Пионеры на море | страница 28



Гришка надел наушники. Из них полились однообразные, монотонные звуки музыки. Порой были слышны трещотки и звон тарелок оркестра.

Котенко, словно забыв о Гришке, как-то сбоку посмотрел на Мишку и, рассматривая мозоль на руке, спросил его:

— Батька-то чем занимается? Директор? Давно на заводе? Лет-то много ли тебе? Почему же так плохо в отряде? Кто мне сказал? Значит, батька тебя обижал? Батька хороший? Ну, так зачем ты сбежал?

Мишка не успевал отвечать на вопросы. У него было такое ощущение, словно его постепенно раздевают. Котенко только изредка посматривал на Мишку; казалось, он больше всего был заинтересован своей ладонью.

От сознания, что Котенко задает вопросы не ради любопытства, Мишка весь покрылся потом.

— И книжки, небось, не читаешь?

Котенко продолжал засыпать Мишку вопросами. Мишка начинал досадовать. Что нужно этому кривоногому человеку, и почему это он, Мишка, и в отряде ничего не делал, и песни петь не умеет, и книг настоящих не читал?

Котенко замолчал. Мишка, ерзая на стуле, выложил всю правду пятнадцати своих весен любопытному радисту.

Гришка снял наушники.

— Что это французы все одно и то же шпарят: трам-та, трам-та, и в трещотки бьют и в тарелки? Не то свадьба, не то похороны!

Котенко встал, повернул какие-то рычажки и усмехнулся углом рта.

— А это они, хлопец, фокстроты играют. После германской войны, кто в тылу сидел, здорово понажился, — кутят теперь. А между прочим в Париже безработные по дворам бродят и из помоек отбросы пожирают. А эти фокстротчики, как вечер, сойдутся в барах[24] и крутятся до обалденья. Вся Европа сейчас, хлопцы, крутится. Закрыла глаза бесстыжие и крутится! Надо думать — докрутится скоро! Рабочему не под силу в Европе, хлопцы… Иди-ка, Мишуха, я для тебя Англию поймаю. Вот на!.. Ты хотел послушать.

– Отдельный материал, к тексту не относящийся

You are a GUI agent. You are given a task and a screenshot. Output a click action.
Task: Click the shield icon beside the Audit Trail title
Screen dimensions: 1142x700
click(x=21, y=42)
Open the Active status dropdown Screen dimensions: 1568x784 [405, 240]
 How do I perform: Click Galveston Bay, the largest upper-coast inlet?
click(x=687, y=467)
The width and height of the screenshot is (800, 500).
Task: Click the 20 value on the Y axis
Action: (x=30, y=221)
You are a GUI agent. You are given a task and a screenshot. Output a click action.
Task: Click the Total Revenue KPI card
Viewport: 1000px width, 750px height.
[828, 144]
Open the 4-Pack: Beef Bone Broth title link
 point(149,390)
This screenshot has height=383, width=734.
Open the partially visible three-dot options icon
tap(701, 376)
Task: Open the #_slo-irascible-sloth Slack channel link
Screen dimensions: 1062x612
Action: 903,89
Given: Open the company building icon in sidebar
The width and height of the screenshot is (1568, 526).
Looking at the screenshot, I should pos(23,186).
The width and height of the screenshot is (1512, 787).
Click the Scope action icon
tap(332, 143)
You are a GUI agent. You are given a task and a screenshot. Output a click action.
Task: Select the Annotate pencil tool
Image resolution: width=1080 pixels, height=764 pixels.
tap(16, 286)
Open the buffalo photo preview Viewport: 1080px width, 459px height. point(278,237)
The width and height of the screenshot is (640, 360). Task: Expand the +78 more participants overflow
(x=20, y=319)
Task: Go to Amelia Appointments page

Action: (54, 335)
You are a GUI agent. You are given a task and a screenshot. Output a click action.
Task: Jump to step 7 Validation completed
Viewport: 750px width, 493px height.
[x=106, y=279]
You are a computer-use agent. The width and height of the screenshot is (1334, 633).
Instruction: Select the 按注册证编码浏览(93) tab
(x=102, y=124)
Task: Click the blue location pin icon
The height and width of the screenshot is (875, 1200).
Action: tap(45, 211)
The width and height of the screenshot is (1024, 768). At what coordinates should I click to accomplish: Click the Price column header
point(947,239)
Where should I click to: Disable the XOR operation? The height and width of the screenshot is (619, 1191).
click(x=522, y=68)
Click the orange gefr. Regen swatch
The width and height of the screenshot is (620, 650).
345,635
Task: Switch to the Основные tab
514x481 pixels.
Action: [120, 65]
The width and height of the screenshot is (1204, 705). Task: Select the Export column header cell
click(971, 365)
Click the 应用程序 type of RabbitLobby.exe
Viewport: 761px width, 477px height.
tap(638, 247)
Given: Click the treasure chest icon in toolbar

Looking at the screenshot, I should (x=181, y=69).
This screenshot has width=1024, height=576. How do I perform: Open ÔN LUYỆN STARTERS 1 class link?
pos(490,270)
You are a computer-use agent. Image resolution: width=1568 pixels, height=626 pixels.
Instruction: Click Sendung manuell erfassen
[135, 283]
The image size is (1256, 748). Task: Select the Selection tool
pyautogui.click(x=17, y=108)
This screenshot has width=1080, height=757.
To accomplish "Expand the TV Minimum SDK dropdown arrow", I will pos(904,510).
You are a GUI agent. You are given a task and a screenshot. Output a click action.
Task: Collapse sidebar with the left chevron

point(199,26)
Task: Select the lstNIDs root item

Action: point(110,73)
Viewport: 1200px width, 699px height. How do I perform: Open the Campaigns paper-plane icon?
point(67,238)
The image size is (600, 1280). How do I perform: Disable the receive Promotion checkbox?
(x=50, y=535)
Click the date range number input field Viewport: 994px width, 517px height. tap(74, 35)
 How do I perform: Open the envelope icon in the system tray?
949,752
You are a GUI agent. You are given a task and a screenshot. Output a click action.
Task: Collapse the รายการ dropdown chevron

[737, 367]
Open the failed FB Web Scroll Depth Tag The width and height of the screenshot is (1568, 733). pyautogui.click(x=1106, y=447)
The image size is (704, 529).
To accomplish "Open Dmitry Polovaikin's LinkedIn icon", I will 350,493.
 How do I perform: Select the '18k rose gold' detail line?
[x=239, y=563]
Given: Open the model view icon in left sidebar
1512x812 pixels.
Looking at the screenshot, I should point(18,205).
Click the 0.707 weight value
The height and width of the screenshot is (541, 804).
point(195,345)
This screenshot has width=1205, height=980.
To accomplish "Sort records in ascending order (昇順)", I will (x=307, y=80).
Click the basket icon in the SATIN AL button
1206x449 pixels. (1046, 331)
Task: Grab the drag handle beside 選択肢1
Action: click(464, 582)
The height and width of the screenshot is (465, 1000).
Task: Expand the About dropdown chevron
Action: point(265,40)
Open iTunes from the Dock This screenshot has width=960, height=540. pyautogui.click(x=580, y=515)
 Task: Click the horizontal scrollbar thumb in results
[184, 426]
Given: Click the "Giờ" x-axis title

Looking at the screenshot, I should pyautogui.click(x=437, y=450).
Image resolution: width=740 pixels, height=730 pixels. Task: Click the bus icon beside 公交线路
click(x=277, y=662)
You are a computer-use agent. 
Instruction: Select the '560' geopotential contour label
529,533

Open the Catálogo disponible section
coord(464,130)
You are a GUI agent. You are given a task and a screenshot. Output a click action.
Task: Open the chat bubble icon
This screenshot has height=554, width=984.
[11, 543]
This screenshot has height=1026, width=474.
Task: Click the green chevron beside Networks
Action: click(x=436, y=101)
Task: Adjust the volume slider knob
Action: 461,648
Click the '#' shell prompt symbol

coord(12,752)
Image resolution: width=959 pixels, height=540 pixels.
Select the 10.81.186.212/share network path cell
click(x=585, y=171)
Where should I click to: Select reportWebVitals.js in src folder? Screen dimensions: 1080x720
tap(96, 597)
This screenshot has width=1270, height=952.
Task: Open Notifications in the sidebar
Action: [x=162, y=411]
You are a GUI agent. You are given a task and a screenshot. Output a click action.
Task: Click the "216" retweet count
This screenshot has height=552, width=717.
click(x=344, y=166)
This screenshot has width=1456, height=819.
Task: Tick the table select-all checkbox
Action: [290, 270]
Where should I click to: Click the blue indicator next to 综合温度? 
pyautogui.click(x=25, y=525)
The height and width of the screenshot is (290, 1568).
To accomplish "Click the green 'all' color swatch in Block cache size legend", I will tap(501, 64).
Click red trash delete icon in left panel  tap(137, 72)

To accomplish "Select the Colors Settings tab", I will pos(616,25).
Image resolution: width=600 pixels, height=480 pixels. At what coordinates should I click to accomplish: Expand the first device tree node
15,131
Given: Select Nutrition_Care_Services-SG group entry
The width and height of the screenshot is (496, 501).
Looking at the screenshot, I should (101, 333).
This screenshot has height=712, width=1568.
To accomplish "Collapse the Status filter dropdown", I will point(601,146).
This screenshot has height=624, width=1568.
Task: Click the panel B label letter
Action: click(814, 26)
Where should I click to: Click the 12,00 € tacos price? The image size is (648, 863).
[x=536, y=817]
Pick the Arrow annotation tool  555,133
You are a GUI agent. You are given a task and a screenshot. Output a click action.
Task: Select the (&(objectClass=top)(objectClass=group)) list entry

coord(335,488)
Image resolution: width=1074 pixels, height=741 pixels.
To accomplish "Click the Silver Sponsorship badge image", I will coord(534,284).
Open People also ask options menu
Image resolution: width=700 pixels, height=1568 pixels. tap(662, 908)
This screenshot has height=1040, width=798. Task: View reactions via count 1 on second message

Мишка подумал, что он вовсе не просил Котенко никого ловить, но этот человек словно все по расписанию делал и, казалось, не понимал возражений.

Кто-то пел на чужом, языке. Потом послышался квакающий голос, и полилась музыка с трещотками и со свистом.

Когда в ушах неприятно засвербило от музыки, Мишка снял наушники и обернулся. Котенко опять чесал ладонь, а Гришка, подпрыгивая на табуретке, ероша рыжие свои волосы, кричал:

— Тут наверное собака завыла, нас и подняли. Сначала все нутро словно ссохлось, потом обошлось… Ну, командир нас вызывал к себе. Мы, конечно…

Котенко взглянул на часы, вскочил, легонько отстранил Мишку от радиостанции, надел трубки и начал ловко перебегать короткими пальцами кнопки и рычажки.